## Provided passage:
───

Don’t panic, we’ve been there too. As the guys responsible for maintaining the .mobi top level domain, we work with experts and beginners on a daily basis to help them get the best out of their mobile web strategies. Over the past few years we’ve come to appreciate just how different a beast the mobile web is to the desktop web, and what it means to deliver a truly usable and functional mobile site.
This paper is our “101” guide to getting your design and usability principles right. Our aim is not to help you to cut corners. Like any good design, mobile design is a craft and we encourage you to experiment and make mistakes. Instead, we’re providing a set of best practice conventions that will help to get your mobile sites working and off the ground in quick time.
We’ll start by setting some mobile web design rules to live and die by…
Five Rules for Designing Usable Mobile Web Sites
Rule 1: The Mobile Web is Mobile
- Never overlook the obvious. Forgetting that the mobile web is mobile is the single most common factor in delivering a poor mobile user experience. The mobile web is used by people on the move. For this reason, you need to create user experiences that fit with this dynamic. Think trains, planes and automobiles, and the type of content and services that people will need in these environments in relation to your content and services. As such, the mobile web is a great place to help people find restaurants and grab sports scores and news headlines; but it’s the wrong place to encourage people to sit down and browse a lengthy back catalogue of research articles. This basic point leads us to the fact that …
Rule 2: Context is King
- When it comes to usability, context is everything. Your users may be enjoying a packed commute, a scramble to a flight terminal or a cab ride home. Their time and attention is likely to be diminished, so you need to give them an experience that’s more transactional than browsing-based.
This point is critical to the success of your mobile site: your can no longer account for where your users are accessing your site from. Think about this for a moment. The desktop web has definite contextual and physical limits. You need a desk (or table) or a lap and two hands free to use it, and this fact tends to dictate how and why it gets used. As such, the desktop web is great for research, casual browsing, and writing important emails and documents. The mobile web, on the other hand, has none of these contextual / spatial limits. You could be traveling, snowboarding, or loafing on the couch — all of which assume a different user mentality and suggest different user requirements. In short, the mobile web needs to be a lot simpler than its desktop counterpart and a lot more goal or task-based to get the job done.
Rule 3: The devices are (very) different
- Mobile devices are, of course, very different to desktop and laptop computers. They have small screens and small (most often non-QWERTY) keyboards. Further, as a category, they also provide a wealth of form factor permutations: clamshell phones, candy bars, smart phones, PDAs, etc. These all present different technical requirements, browser formats and functional possibilities and restrictions.
Our accompanying paper, the “Mobile Web Developer’s Guide,” provides you with a wealth of technical implementation best practices to help you reach out to the broadest possible spectrum of devices. You can find it at http://mobiforge.com/starting/story/dotmobi-mobile-web-developers-guide.
Rule 4: Forget your dotcom thinking. You need unique content and design
- Faced with the above rules there’s really only one thing to do: forget the bulk of your dotcom thinking and approach the mobile web as the unique medium that it is.

───

## Instruction A:
Name each rule, by number and title, that appears in the mobile web design guide.
## Instruction B:
Repeat word for word the part of the mobile web design guide starting with "Don’t panic, we’ve" and going on through "in quick time.".

───

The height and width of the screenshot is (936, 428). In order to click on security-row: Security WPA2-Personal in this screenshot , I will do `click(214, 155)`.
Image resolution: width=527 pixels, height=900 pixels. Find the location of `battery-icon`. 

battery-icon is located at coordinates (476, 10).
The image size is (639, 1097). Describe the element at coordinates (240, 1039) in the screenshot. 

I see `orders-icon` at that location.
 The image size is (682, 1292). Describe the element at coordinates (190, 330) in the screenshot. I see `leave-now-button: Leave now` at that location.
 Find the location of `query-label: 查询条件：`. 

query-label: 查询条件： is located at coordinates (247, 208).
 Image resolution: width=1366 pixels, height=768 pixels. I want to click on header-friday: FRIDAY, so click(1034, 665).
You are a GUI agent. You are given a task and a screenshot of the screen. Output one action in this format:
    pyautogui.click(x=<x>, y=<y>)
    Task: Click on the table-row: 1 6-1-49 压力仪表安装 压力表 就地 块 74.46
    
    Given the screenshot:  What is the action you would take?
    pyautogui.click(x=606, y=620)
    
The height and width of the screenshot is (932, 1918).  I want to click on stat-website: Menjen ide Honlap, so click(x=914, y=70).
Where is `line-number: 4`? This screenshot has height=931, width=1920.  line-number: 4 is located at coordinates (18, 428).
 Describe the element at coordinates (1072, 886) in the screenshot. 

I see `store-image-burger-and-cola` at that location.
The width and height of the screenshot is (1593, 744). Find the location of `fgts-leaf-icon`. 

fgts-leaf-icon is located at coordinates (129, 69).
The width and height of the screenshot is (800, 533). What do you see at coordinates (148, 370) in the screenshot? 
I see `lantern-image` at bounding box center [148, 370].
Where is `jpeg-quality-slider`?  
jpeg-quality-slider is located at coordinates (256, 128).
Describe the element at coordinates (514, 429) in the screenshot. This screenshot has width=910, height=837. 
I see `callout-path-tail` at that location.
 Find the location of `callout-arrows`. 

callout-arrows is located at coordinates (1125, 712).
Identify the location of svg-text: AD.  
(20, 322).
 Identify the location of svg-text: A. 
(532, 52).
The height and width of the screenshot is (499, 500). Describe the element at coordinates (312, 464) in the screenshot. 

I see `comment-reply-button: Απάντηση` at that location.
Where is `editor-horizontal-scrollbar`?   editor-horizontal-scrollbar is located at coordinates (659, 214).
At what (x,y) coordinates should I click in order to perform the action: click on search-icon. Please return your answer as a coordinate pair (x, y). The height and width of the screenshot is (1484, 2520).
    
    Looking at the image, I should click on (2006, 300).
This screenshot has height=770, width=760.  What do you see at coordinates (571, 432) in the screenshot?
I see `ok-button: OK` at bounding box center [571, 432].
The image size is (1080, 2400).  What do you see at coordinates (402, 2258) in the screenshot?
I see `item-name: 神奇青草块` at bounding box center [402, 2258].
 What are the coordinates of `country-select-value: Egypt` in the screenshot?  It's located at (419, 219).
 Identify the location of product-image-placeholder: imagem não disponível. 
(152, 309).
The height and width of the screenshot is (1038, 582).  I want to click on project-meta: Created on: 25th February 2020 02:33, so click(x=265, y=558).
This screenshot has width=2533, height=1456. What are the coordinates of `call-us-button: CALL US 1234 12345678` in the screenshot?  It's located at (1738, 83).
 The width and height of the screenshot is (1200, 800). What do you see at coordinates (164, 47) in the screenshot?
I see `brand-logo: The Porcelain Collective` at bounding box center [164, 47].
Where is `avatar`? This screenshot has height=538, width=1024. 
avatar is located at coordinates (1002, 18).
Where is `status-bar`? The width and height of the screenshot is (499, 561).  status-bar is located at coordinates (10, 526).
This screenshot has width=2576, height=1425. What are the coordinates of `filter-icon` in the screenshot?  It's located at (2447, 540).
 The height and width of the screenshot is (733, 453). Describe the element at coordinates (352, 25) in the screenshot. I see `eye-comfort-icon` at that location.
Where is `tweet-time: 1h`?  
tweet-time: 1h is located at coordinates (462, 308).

───

## Your response A:
Rule 1: The Mobile Web is Mobile
Rule 2: Context is King
Rule 3: The devices are (very) different
Rule 4: Forget your dotcom thinking. You need unique content and design

## Your response B:
Don’t panic, we’ve been there too. As the guys responsible for maintaining the .mobi top level domain, we work with experts and beginners on a daily basis to help them get the best out of their mobile web strategies. Over the past few years we’ve come to appreciate just how different a beast the mobile web is to the desktop web, and what it means to deliver a truly usable and functional mobile site.
This paper is our “101” guide to getting your design and usability principles right. Our aim is not to help you to cut corners. Like any good design, mobile design is a craft and we encourage you to experiment and make mistakes. Instead, we’re providing a set of best practice conventions that will help to get your mobile sites working and off the ground in quick time.